> **EXERCISE OBJECTIVE**:
Check each statement against the ventilation system claims that follow, and for each one answer yes or no, quoting the words of the claims that settle it.
1. The cabinet housing the means for moving air sits inside the workstation.
2. The connecting means on the flexible tube has an inner member and an outer member that clamp together.
3. The pressure relief system vents the duct once the air pressure hits a predetermined maximum.

BEGIN DOCUMENT EXTRACT

13. A partition system as defined in claim 12 including means for moving air operably connected to said first opening.
14. A partition system as defined in claim 13 including a cabinet for housing said means for moving air.
15. A partition system as defined in claim 14 wherein said cabinet is positioned exteriorly of said at least one workstation.
16. A partition system as defined in claim 15 wherein said cabinet includes an upwardly facing air inlet for accepting ventilation air from an overhead ventilation system.
17. A partition system as defined in claim 12 including means for communicating ventilation air from said second opening to a diffuser positioned remotely from said second opening.
18. A partition system as defined in claim 17 wherein said means for communicating includes a flexible tube adapted to communicate ventilation air from said elongate duct to a diffuser, said flexible tube including one end with means for operably connecting to said second opening and including another end positioned in a desired location in the associated workspace.
19. A partition system as defined in claim 18 wherein said connecting means includes an inner member and an outer member that clamp together in a sandwich-like arrangement on the material forming said second opening.
20. A partition system as defined in claim 12 including means for supporting said collapsible duct, said means for supporting being located in the interior portions of said partition panels.
21. A partition system as defined in claim 12 wherein said elongate duct includes a plurality of air dispensing openings including said second opening.
22. A partition system as defined in claim 21 including a plurality of dispensing tubes operably connected to said plurality of second openings.
23. A partition system as defined in claim 12 including a pressure relief system connected to said elongate duct for venting the ventilation air in said elongate duct when the air pressure in the elongate duct reaches a predetermined maximum amount.
24. A workstation ventilation system, comprising:
a source of pressurized ventilation air;
a plurality of modular furniture units arranged in a plan configuration defining workstations, said plurality of modular furniture units including means defining a laterally extending space that extends from one side to another side of each workstation and which join to form a continuous elongated space and further including at least one laterally extending channel attached to said means and located in said laterally extending space;
an air diffuser located at at least one workstation; and
an elongate collapsible duct having a closed interior defined by an imperforate flexible sidewall material, said duct being configured to mateably rest in said at least one channel and to extend along said continuous elongated space to conduct ventilation air from said source to said at least one workstation; said duct having a first opening shaped to communicate with the source of pressurized ventilation air and engaged therewith, and a laterally facing second opening shaped to communicate with said diffuser to disperse ventilation air into said at least one workstation; said duct being laterally collapsible and locally deformable to facilitate threading said duct through the laterally extending spaces in said plurality of modular furniture units and including rigidifying members for engaging the marginal material defining said second opening whereby during operation, pressurized ventilation air from the source inflates said duct and automatically expands the same laterally to a configuration which maximizes ventilation air flow therethrough, while minimizing resistance to the flow.

END DOCUMENT EXTRACT
BEGIN DATA LISTING

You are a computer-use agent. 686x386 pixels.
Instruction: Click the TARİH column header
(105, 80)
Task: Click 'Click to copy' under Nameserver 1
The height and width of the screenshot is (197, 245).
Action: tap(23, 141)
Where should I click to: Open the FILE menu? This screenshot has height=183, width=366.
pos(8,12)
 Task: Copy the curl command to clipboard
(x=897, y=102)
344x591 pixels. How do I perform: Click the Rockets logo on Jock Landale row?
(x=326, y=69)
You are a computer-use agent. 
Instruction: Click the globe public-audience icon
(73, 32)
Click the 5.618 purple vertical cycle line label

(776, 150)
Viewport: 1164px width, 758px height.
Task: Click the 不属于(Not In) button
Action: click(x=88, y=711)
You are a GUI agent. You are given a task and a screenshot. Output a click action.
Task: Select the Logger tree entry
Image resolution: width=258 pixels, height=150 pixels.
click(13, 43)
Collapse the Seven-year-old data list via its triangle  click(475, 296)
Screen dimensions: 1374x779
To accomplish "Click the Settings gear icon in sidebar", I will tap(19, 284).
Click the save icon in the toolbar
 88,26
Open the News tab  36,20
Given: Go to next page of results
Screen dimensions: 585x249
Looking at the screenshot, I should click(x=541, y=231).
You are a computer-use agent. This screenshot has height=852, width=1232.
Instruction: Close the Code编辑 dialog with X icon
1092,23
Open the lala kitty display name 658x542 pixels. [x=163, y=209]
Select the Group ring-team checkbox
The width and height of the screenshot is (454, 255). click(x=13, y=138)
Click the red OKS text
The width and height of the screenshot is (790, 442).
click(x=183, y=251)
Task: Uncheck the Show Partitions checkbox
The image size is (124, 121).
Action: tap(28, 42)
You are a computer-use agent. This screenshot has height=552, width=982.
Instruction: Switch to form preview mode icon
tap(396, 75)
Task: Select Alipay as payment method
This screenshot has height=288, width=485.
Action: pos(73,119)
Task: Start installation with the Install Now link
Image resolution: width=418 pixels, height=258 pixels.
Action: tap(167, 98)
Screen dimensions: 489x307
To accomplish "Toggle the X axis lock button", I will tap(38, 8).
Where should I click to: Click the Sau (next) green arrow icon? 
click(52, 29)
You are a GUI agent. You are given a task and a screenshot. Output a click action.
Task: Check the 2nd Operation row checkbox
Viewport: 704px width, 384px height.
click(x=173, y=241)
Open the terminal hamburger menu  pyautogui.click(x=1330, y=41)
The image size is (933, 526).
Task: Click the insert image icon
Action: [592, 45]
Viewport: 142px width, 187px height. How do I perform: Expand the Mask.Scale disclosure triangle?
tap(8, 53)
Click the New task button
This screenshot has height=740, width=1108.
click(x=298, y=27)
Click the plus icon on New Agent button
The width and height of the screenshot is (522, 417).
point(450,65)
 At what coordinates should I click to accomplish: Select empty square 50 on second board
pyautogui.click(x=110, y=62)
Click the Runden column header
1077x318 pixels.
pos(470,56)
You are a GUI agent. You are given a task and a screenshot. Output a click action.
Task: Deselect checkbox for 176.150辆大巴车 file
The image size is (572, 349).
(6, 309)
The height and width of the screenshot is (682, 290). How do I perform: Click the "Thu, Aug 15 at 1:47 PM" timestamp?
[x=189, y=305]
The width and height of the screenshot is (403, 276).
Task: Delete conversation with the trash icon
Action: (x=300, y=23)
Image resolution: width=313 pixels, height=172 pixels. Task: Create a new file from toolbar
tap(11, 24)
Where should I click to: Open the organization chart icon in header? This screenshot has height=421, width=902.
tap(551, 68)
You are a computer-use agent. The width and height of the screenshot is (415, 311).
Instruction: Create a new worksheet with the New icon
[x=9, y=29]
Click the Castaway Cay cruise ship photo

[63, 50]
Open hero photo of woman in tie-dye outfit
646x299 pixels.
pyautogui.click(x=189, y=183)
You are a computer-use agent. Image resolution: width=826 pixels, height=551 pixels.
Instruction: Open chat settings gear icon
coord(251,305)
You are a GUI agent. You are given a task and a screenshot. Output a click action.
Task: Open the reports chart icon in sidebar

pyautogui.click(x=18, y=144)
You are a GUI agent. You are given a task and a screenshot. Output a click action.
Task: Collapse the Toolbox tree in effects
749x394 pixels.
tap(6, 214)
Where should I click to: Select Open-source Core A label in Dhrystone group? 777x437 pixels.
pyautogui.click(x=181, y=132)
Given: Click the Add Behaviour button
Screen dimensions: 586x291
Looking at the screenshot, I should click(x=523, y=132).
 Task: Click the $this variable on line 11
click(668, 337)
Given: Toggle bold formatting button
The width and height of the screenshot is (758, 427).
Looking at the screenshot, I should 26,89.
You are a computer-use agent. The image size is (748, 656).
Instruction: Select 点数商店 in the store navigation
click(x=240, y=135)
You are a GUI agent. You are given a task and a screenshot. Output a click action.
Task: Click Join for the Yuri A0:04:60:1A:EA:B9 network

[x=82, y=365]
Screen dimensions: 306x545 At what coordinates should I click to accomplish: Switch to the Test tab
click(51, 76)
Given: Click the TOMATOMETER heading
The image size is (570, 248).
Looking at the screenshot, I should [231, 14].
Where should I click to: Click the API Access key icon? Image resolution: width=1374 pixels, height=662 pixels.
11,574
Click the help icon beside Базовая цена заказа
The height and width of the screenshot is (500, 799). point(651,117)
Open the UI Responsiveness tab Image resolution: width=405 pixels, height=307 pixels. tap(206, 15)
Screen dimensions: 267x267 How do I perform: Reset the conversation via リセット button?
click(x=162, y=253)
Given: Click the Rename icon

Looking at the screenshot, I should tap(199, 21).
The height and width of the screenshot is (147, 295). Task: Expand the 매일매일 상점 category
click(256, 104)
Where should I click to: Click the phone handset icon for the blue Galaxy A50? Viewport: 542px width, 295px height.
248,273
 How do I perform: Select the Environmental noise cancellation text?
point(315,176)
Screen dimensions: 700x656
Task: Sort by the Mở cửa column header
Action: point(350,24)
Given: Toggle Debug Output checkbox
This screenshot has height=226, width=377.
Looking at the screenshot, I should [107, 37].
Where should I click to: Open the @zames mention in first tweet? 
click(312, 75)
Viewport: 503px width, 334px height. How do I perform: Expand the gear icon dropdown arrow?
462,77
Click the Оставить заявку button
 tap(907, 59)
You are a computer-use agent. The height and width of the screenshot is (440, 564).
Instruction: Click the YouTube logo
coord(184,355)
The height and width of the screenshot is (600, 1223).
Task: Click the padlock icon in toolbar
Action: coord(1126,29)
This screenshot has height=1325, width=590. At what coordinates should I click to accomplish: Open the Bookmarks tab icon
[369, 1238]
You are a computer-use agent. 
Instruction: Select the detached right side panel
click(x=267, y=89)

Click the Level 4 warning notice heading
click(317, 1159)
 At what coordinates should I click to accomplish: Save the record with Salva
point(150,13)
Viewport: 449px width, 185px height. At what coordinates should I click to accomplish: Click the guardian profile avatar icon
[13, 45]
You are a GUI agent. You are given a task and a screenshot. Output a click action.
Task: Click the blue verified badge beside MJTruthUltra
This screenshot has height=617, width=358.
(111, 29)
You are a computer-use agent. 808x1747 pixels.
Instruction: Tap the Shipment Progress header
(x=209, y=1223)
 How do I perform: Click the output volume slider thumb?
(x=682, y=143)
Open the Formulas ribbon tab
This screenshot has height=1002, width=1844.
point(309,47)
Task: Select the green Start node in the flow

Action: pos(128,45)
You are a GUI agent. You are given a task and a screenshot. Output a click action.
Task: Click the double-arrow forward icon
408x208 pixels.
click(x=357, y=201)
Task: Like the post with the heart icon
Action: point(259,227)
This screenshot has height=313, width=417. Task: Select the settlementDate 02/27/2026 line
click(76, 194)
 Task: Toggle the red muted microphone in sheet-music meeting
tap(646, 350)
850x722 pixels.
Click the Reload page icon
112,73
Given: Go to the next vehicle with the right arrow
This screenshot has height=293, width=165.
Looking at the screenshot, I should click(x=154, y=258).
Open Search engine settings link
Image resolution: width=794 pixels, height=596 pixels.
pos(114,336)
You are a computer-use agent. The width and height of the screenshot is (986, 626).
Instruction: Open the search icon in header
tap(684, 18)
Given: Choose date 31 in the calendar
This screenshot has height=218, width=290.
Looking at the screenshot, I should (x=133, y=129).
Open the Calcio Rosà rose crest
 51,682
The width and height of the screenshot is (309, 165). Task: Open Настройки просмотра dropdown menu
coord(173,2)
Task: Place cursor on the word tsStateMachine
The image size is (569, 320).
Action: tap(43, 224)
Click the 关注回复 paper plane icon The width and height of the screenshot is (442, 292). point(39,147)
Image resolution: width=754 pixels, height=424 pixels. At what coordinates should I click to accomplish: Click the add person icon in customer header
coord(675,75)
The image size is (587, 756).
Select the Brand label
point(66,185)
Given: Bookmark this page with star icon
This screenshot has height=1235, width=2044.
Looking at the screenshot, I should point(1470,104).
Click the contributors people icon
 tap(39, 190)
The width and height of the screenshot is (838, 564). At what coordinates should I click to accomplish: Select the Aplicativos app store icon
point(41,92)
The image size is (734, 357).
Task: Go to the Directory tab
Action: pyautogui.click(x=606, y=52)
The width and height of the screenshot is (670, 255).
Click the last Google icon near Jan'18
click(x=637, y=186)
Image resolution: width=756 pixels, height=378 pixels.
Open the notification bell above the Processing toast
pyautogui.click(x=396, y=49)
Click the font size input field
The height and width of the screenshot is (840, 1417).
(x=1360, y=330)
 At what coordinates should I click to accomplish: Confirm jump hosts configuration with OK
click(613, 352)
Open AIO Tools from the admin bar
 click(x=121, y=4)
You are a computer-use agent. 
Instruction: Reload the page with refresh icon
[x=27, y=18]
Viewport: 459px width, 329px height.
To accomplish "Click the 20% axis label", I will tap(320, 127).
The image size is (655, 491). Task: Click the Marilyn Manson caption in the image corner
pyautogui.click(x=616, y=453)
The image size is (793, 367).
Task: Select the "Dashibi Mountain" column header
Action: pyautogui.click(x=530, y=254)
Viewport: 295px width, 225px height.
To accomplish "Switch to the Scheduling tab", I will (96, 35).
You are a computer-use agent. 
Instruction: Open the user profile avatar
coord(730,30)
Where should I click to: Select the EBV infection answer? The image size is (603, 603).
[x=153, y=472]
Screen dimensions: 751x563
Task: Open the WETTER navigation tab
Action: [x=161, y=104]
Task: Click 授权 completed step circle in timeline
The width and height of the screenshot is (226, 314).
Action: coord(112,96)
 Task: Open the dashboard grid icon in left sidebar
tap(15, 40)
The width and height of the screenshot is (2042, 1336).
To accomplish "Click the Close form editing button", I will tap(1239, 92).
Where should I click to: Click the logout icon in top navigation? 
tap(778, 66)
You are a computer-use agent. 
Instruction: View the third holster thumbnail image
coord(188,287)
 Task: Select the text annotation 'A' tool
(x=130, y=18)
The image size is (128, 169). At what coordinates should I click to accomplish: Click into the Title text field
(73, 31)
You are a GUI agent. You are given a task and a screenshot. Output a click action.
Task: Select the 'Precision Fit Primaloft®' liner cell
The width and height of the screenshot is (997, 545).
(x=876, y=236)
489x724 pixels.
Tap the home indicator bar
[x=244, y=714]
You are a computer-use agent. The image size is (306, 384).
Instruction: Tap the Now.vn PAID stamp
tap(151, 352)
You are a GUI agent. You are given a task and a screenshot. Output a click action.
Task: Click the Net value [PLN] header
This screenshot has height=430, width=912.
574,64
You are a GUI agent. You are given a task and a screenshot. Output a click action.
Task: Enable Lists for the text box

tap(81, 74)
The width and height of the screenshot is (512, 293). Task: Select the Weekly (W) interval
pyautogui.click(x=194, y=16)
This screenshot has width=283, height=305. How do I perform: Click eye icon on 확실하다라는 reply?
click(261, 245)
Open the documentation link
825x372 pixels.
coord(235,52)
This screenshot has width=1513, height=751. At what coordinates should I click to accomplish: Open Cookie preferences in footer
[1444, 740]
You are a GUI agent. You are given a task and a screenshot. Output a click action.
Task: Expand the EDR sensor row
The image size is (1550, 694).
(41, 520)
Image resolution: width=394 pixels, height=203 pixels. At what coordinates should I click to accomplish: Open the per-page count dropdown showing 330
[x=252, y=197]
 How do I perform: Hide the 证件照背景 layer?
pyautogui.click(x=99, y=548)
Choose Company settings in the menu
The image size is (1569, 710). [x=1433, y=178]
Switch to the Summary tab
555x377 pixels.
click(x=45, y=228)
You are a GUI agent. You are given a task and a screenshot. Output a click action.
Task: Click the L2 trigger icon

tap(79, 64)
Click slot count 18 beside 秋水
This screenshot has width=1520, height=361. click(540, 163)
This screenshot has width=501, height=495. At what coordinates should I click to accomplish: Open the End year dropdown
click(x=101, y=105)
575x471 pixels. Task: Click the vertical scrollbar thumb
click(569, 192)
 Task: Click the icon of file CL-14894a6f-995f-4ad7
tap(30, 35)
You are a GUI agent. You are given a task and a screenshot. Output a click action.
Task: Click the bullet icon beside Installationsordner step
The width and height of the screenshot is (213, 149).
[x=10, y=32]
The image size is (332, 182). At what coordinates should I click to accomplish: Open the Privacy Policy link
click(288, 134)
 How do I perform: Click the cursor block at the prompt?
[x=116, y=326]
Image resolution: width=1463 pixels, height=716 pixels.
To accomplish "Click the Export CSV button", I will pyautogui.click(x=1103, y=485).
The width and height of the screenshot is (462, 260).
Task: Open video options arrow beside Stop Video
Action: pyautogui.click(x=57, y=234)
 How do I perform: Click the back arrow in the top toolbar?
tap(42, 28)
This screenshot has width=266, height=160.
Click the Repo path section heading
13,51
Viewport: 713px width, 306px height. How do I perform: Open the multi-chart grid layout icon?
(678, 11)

END DATA LISTING

> **FINAL RESULT**:
1. No: "said cabinet is positioned exteriorly of said at least one workstation."
2. Yes: "said connecting means includes an inner member and an outer member that clamp together in a sandwich-like arrangement"
3. Yes: "for venting the ventilation air in said elongate duct when the air pressure in the elongate duct reaches a predetermined maximum amount"